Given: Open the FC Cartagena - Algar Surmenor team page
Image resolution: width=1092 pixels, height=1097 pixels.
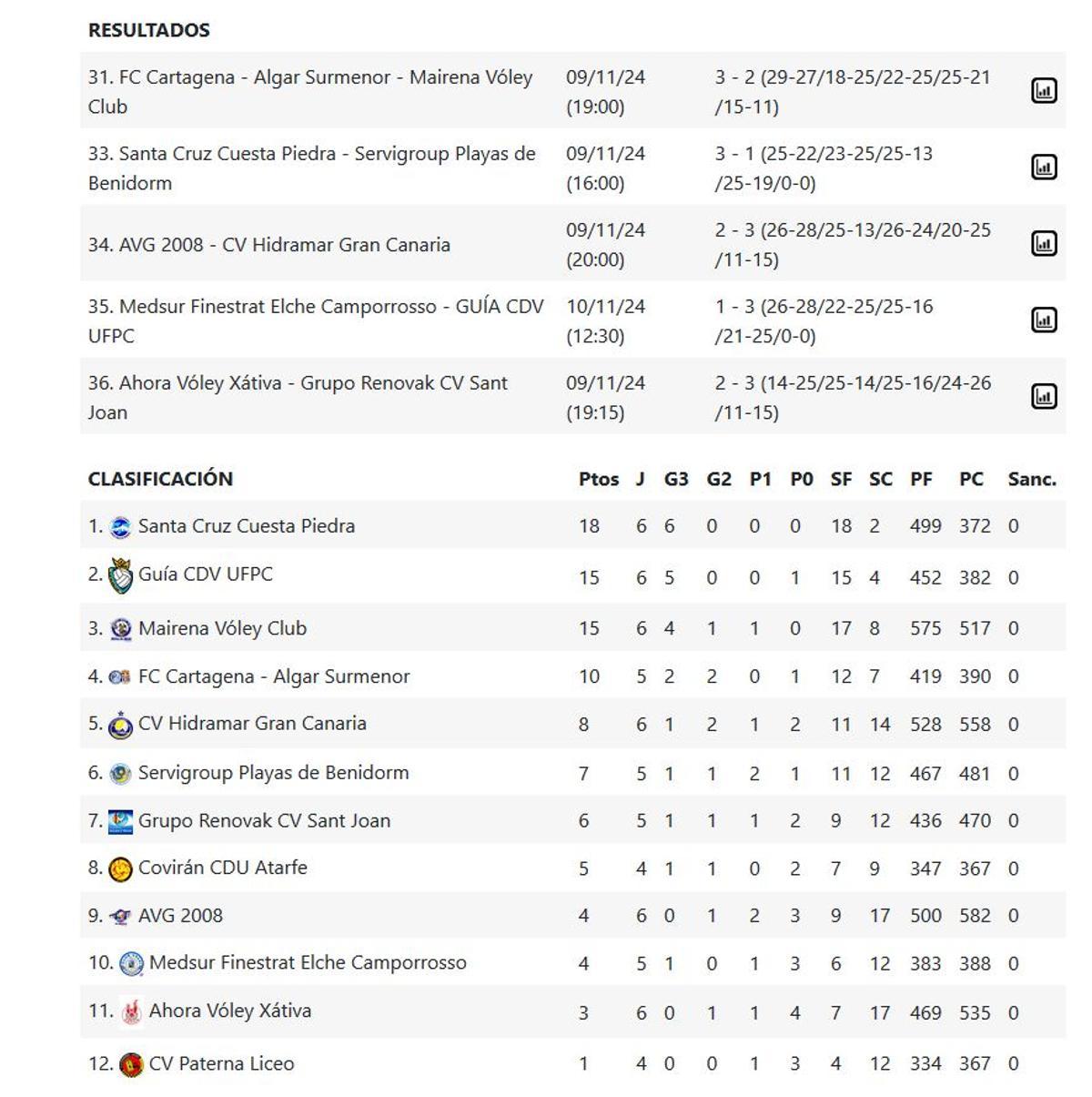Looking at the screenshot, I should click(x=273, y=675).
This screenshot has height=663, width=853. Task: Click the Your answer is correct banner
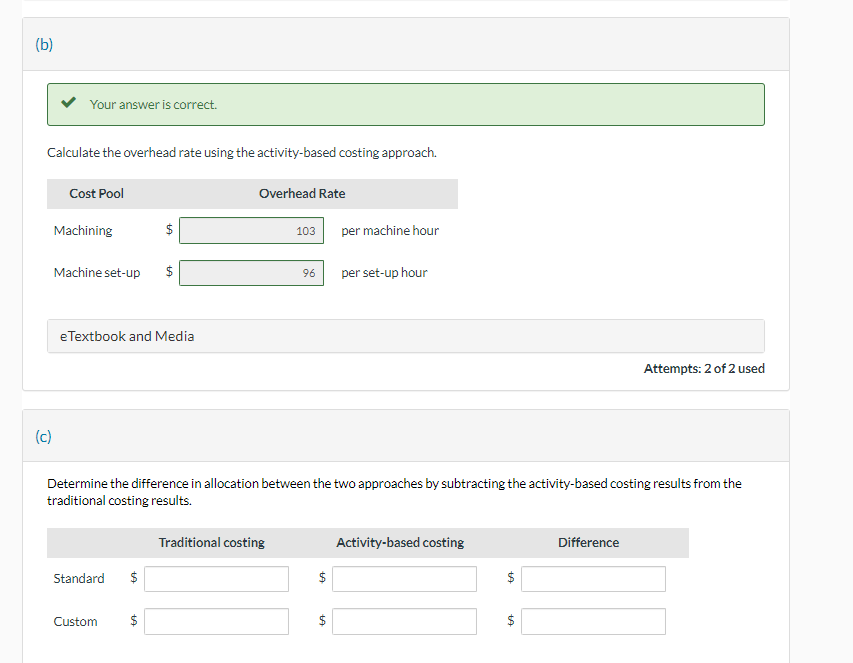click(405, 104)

...

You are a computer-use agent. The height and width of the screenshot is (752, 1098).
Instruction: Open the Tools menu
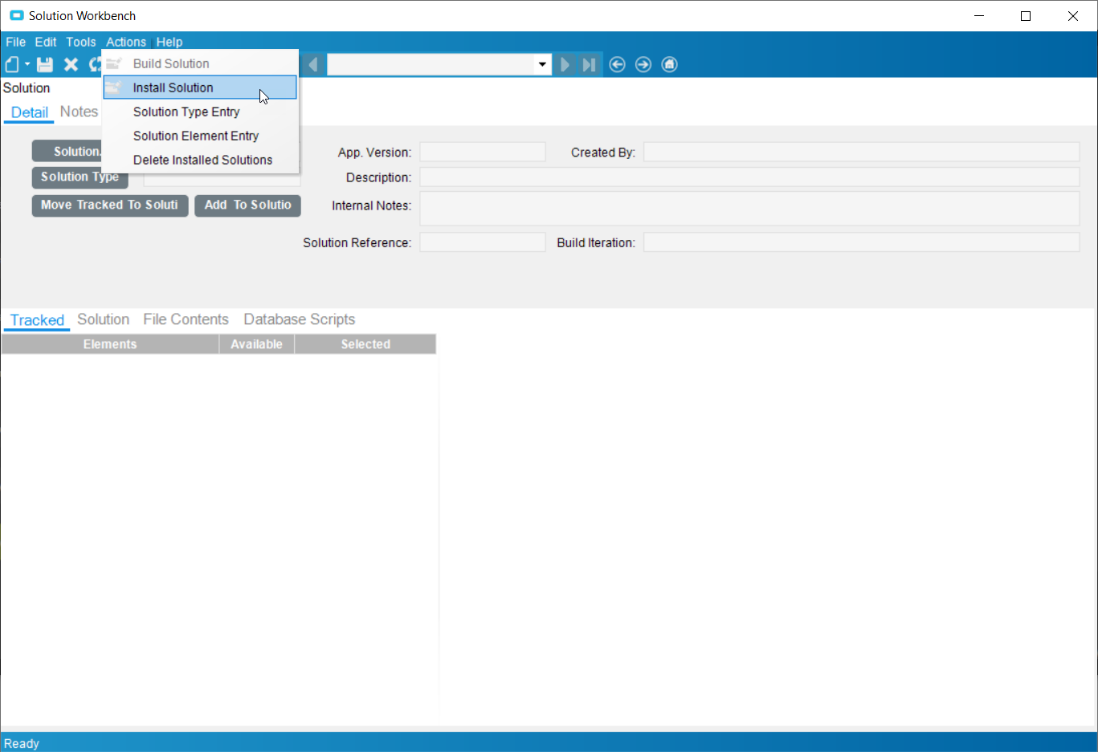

**The task:** Copy out everything in the material from the line containing "Given: Open the" down to the line containing "click(405, 104)", unchanged and including both of those lines. Leave the pictures out.

**Output for this task:**
Given: Open the FC Cartagena - Algar Surmenor team page
Image resolution: width=1092 pixels, height=1097 pixels.
Looking at the screenshot, I should click(x=273, y=675).
This screenshot has height=663, width=853. Task: Click the Your answer is correct banner
click(405, 104)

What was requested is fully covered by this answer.